START THE DATA

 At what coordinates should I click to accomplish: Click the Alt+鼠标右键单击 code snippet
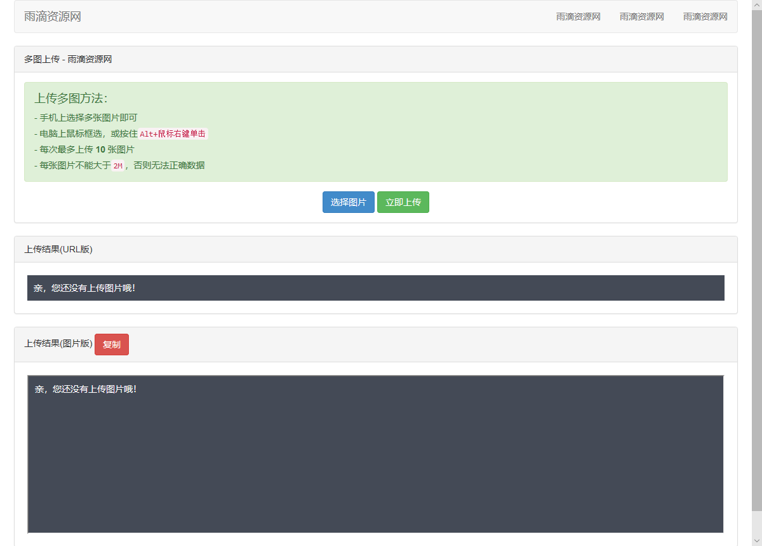coord(172,134)
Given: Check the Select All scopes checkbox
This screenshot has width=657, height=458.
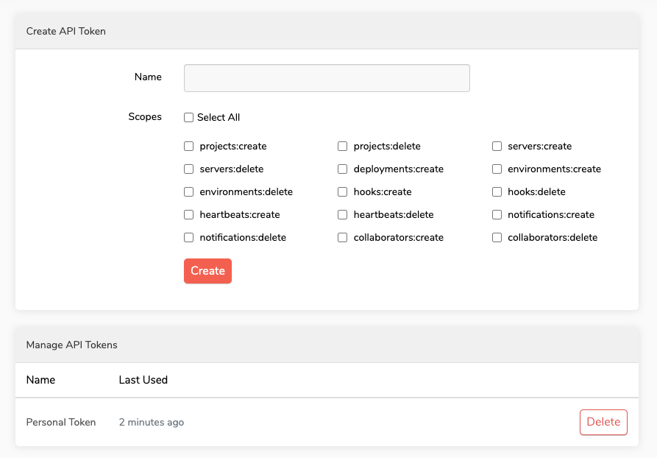Looking at the screenshot, I should tap(188, 117).
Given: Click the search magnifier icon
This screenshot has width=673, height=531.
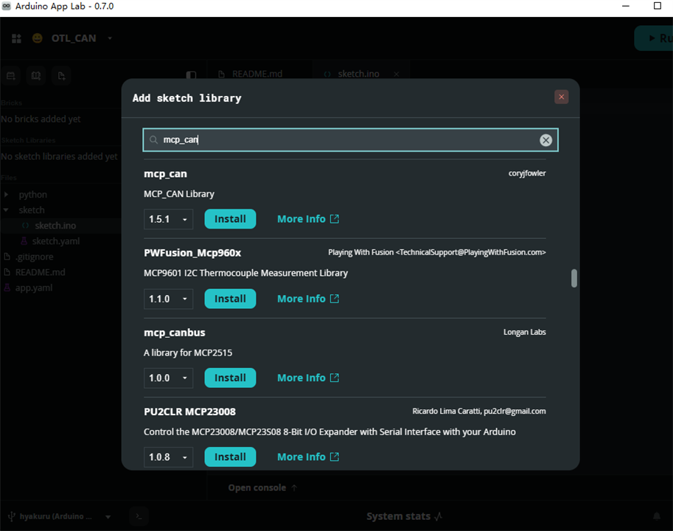Looking at the screenshot, I should pos(153,139).
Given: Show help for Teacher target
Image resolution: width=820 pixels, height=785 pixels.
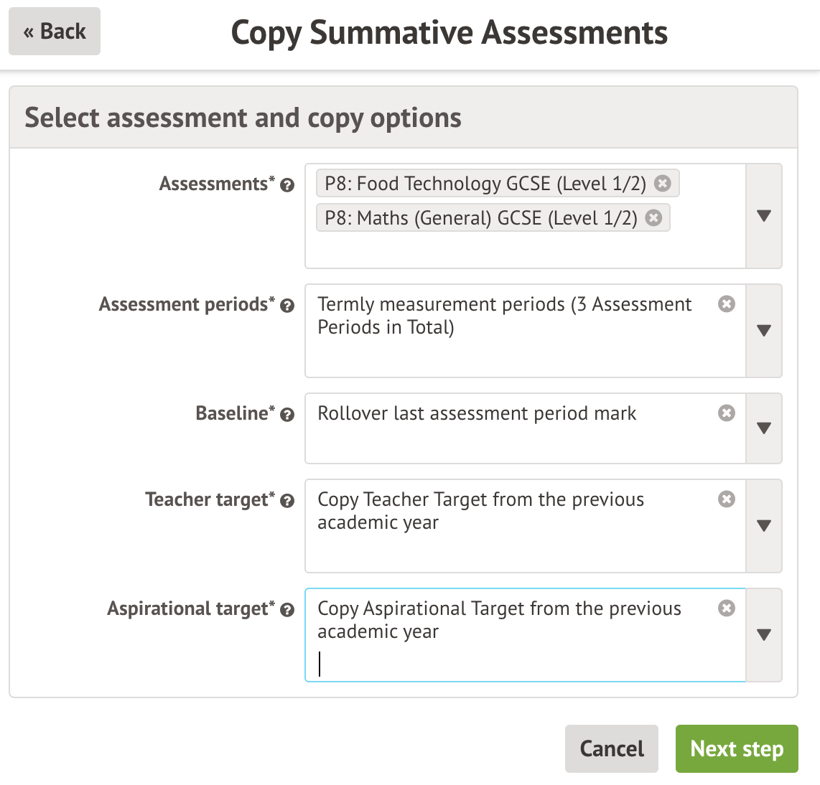Looking at the screenshot, I should [287, 501].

END THE DATA

Everything in the records above must be repeated exactly, except the pictures.

 At what coordinates should I click to accomplish: Click the Alt+鼠标右键单击 code snippet
coord(172,134)
Given: Check the Select All scopes checkbox
This screenshot has width=657, height=458.
Looking at the screenshot, I should tap(188, 117).
Given: Click the search magnifier icon
This screenshot has width=673, height=531.
Looking at the screenshot, I should pos(153,139).
Given: Show help for Teacher target
Image resolution: width=820 pixels, height=785 pixels.
Looking at the screenshot, I should [287, 501].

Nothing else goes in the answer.